I know this is very confusing, I am still working my way around how to specifying hierarchical model in PyMC3. Actually, I would prefer to specify my model as:

theta = a[X_idx (layer of unique uid from substitutable input data)] + b1[X_idx (layer of unique uid from substitutable input data), 21 (uid related variables, which is the same for each unique uid value)] * X_data_people + b2[X_idx (layer of unique uid from substitutable input data), 32 (event related variables, which is different for every row of input data)]* X_data_event (represent 32 event related variables)

In general, I think I need to specify a model with subsitutible X_user (length of unique uid, 7042), X_idx (length of unique uid from input data, 6000+), X_data_people (uid related variables, 7042), and X_data_event (event related varaibles, 70345).

Could you help me clear out some possible theory of constructing such model?

I think you want to multiply X_data with b[:, X_idx], even if one needs to be transposed and then sum over that, something like:

pm.invlogit(a[X_idx] + tt.sum(X_data * b[:, X_idx]))

The A Primer on Bayesian Methods for Multilevel Modeling — PyMC3 3.10.0 documentation notebook should give some extra light on that, it has several hierarchical models implemented.

IIUC, you want to “loop” over indivudials and for each individual multiply the corresponding beta times the corresponding x and add all that to get the contribution for that individual.
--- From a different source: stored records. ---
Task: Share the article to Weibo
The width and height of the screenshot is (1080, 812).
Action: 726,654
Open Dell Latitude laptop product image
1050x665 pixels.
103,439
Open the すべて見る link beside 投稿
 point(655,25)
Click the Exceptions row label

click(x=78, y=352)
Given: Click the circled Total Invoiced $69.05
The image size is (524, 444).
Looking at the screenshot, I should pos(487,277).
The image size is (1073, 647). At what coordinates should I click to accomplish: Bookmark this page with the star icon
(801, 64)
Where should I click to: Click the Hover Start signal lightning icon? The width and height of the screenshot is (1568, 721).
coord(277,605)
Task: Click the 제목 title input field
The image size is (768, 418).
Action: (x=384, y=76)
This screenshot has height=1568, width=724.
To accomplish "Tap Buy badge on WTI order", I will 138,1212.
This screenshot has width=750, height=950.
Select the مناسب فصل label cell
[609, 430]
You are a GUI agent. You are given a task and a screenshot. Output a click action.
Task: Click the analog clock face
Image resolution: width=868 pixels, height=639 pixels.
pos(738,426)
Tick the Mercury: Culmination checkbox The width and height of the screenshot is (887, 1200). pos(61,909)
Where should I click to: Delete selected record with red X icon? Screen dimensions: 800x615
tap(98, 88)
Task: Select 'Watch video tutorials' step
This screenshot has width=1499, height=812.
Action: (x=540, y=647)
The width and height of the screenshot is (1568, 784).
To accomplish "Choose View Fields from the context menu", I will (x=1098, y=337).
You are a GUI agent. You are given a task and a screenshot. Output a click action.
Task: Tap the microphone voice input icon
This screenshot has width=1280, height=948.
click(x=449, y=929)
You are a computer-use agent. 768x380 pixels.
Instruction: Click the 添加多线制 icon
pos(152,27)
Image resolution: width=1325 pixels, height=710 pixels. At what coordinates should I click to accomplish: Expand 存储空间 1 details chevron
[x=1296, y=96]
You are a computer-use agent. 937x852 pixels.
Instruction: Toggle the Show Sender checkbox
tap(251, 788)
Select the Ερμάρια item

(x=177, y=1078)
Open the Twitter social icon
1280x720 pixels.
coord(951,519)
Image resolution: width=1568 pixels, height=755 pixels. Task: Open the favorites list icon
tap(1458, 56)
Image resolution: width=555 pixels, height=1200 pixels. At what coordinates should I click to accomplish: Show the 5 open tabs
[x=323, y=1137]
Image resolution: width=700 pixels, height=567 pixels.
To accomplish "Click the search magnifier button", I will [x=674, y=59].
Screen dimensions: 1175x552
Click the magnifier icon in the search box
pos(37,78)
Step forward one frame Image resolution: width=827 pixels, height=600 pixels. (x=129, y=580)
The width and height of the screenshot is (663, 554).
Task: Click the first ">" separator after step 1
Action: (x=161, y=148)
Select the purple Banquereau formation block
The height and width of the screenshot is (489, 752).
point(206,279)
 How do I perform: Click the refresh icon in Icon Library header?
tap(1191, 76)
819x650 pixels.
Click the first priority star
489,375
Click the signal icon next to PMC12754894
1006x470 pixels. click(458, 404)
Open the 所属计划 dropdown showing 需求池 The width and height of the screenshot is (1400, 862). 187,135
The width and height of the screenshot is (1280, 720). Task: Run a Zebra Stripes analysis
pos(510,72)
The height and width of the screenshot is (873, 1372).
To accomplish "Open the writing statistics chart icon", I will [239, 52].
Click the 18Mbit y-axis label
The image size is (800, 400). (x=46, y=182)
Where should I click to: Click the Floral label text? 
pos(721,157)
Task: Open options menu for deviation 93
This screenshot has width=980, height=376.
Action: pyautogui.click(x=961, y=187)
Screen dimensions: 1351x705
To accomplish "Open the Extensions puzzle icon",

The dot is doing this calculation but for all combinations of individuals, i.e. of the 70k x 70k matrix, the (2, 78) position corresponds to the x values for individual #2 combined with the betas of individual #78, I think you only want the diagonal of that

1 Like

Hi, Oriol

Thank you very much for the help. It is indeed I should not use tt.dot here, you are right about the dimensions! I appreciate for your patience and expertise!